→ What is needed:
Using only the entries below, output the lines starting at the one containing "Click Jäljellä 3 h 0 min session timer" and ending at the one containing "You are a GUI", exactly and inclusive of both, omitting the pictures.
[Records shown]
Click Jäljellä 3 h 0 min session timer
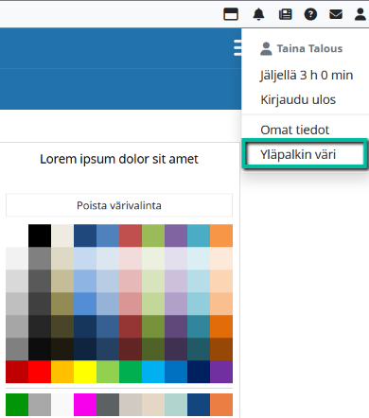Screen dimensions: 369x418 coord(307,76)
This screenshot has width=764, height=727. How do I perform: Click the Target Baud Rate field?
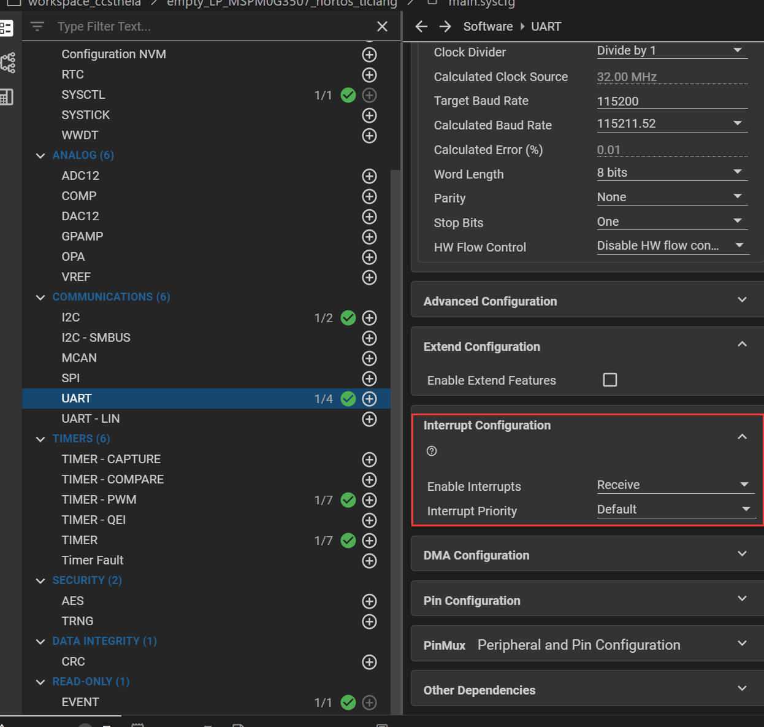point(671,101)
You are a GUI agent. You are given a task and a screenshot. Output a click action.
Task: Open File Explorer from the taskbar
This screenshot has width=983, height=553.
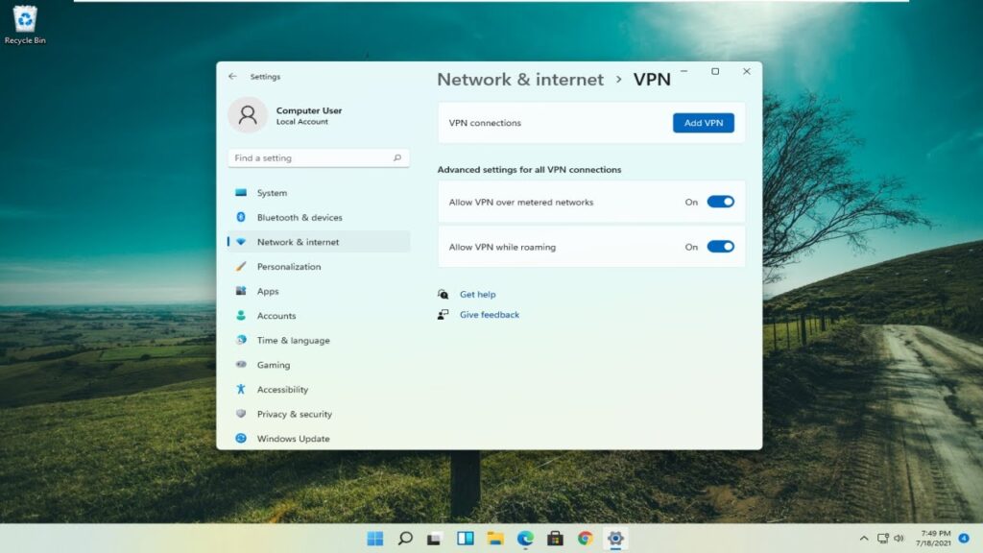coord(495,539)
[/Records shown]
[Records shown]
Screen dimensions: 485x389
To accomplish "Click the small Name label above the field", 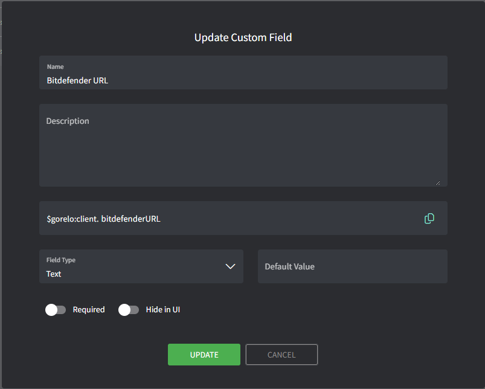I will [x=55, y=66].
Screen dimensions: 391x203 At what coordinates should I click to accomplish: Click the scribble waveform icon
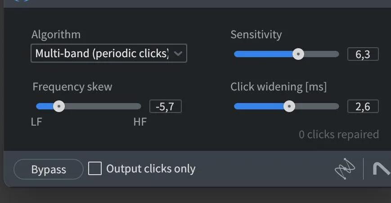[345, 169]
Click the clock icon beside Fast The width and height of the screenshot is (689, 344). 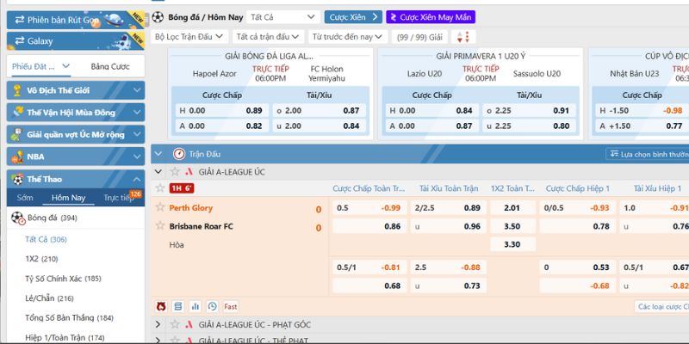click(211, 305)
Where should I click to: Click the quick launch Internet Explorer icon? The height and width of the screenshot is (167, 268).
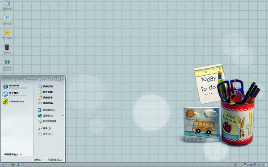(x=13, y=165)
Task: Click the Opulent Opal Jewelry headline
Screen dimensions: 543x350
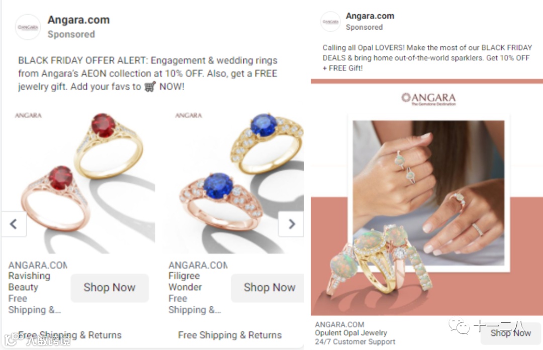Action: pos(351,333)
[/Records shown]
→ Result of the task:
Click Jäljellä 3 h 0 min session timer
Screen dimensions: 369x418 coord(307,76)
This screenshot has width=764, height=727. How do I perform: Click the Target Baud Rate field?
point(671,101)
You are a GUI agent. You are given a task and a screenshot. Output a click action.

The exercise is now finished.